Segment Open
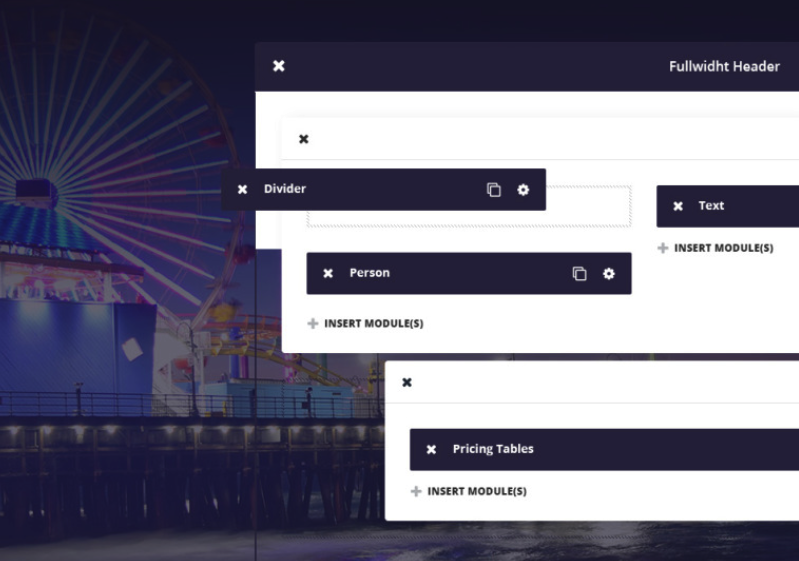Select the Text module label
This screenshot has height=561, width=799.
pos(711,206)
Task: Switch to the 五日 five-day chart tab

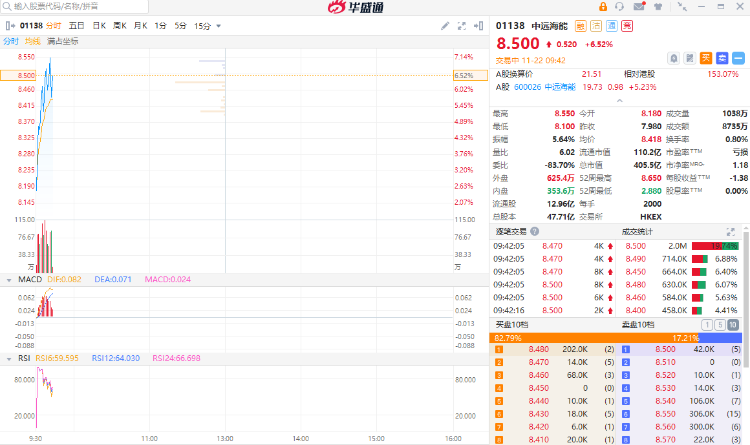Action: pyautogui.click(x=77, y=25)
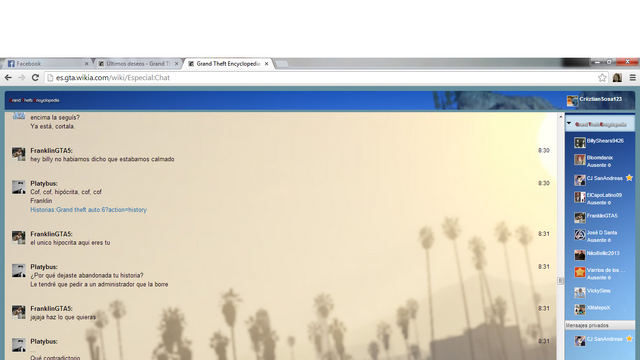This screenshot has width=640, height=360.
Task: Open a new browser tab
Action: pyautogui.click(x=282, y=64)
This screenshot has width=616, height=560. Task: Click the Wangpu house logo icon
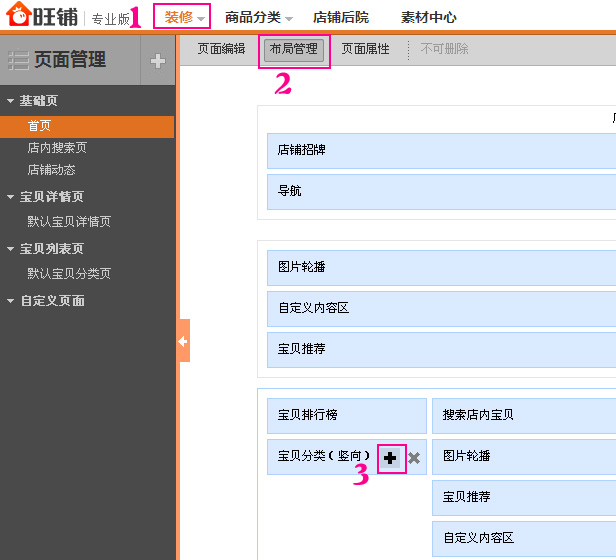click(x=18, y=16)
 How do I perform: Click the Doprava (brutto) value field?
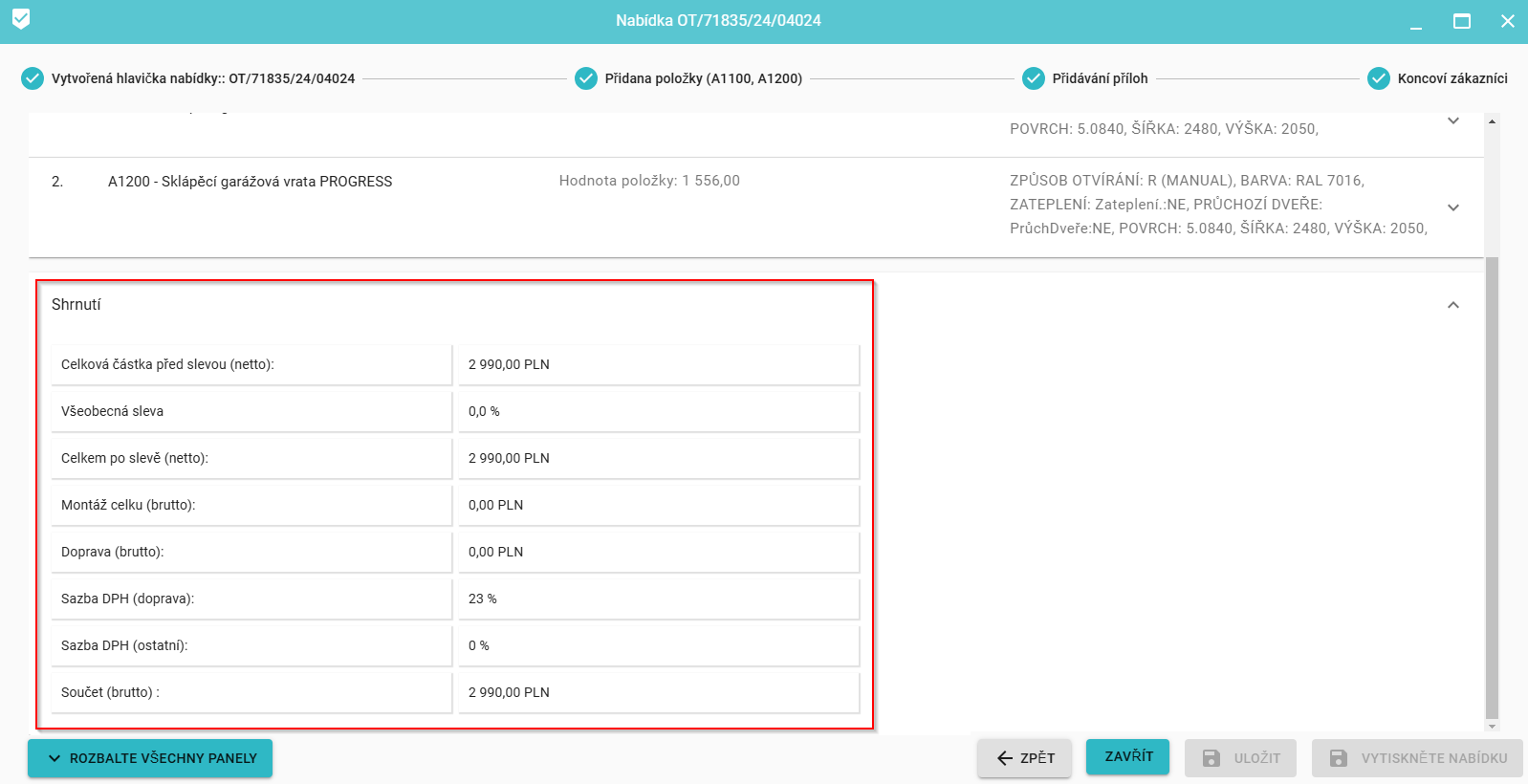pos(658,552)
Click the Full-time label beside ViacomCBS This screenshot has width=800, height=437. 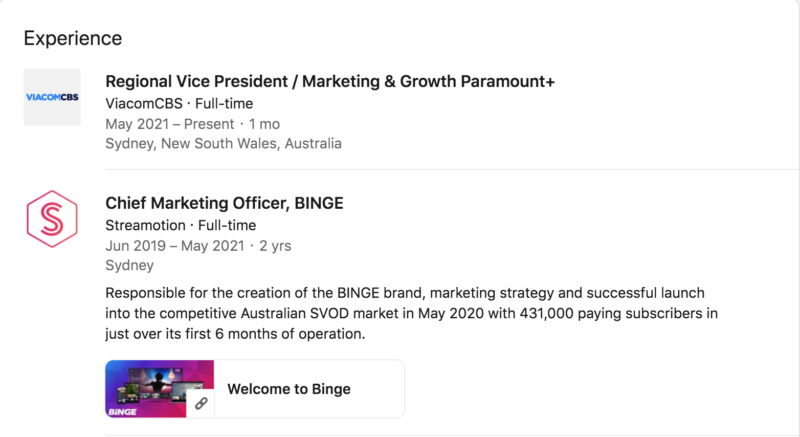pyautogui.click(x=225, y=103)
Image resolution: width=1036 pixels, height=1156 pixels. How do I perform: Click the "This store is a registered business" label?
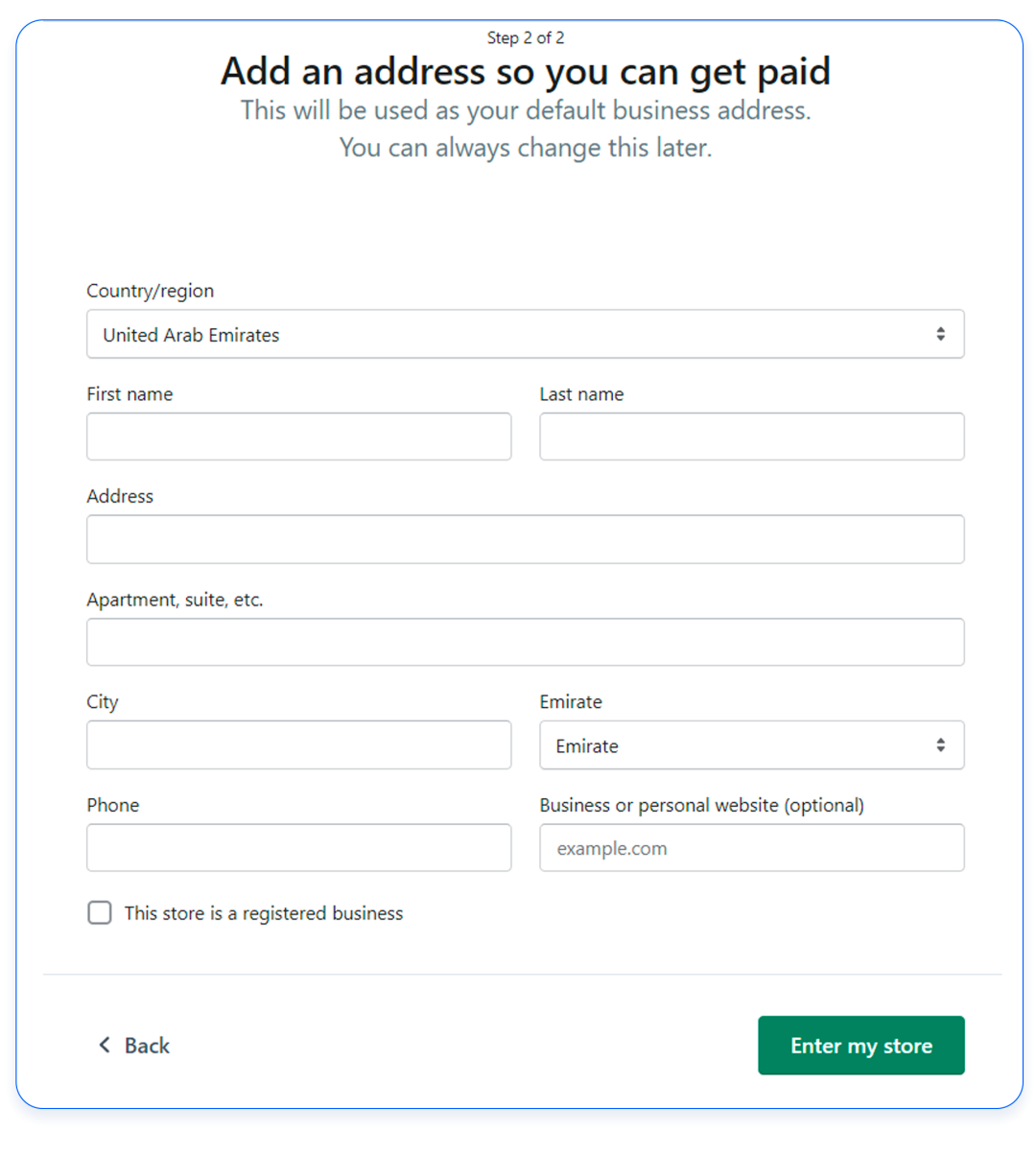coord(264,913)
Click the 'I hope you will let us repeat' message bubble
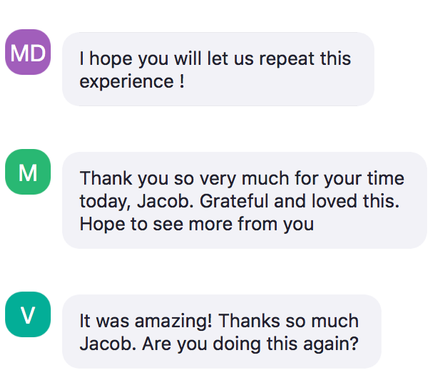 218,69
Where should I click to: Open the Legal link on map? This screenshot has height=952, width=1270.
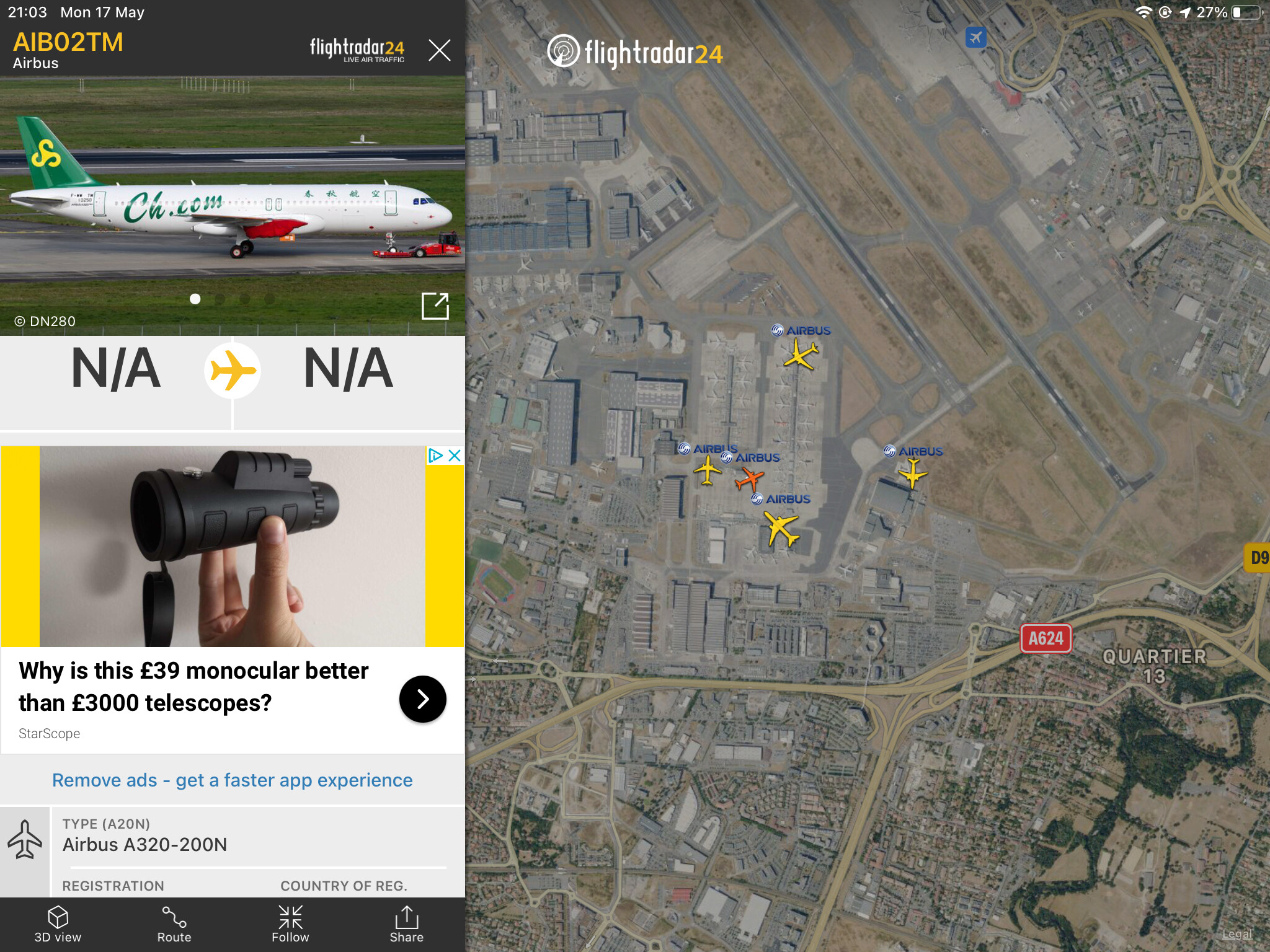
Segment Closed
● Problem statement
Leave every picture out, and repeat exactly the lines from the one containing "Image resolution: width=1036" through the last line of the entries, both ends included.

● Solved problem
Image resolution: width=1036 pixels, height=1156 pixels. How do I perform: Click the "This store is a registered business" label?
coord(264,913)
Click the 'I hope you will let us repeat' message bubble
 218,69
Where should I click to: Open the Legal link on map? This screenshot has height=952, width=1270.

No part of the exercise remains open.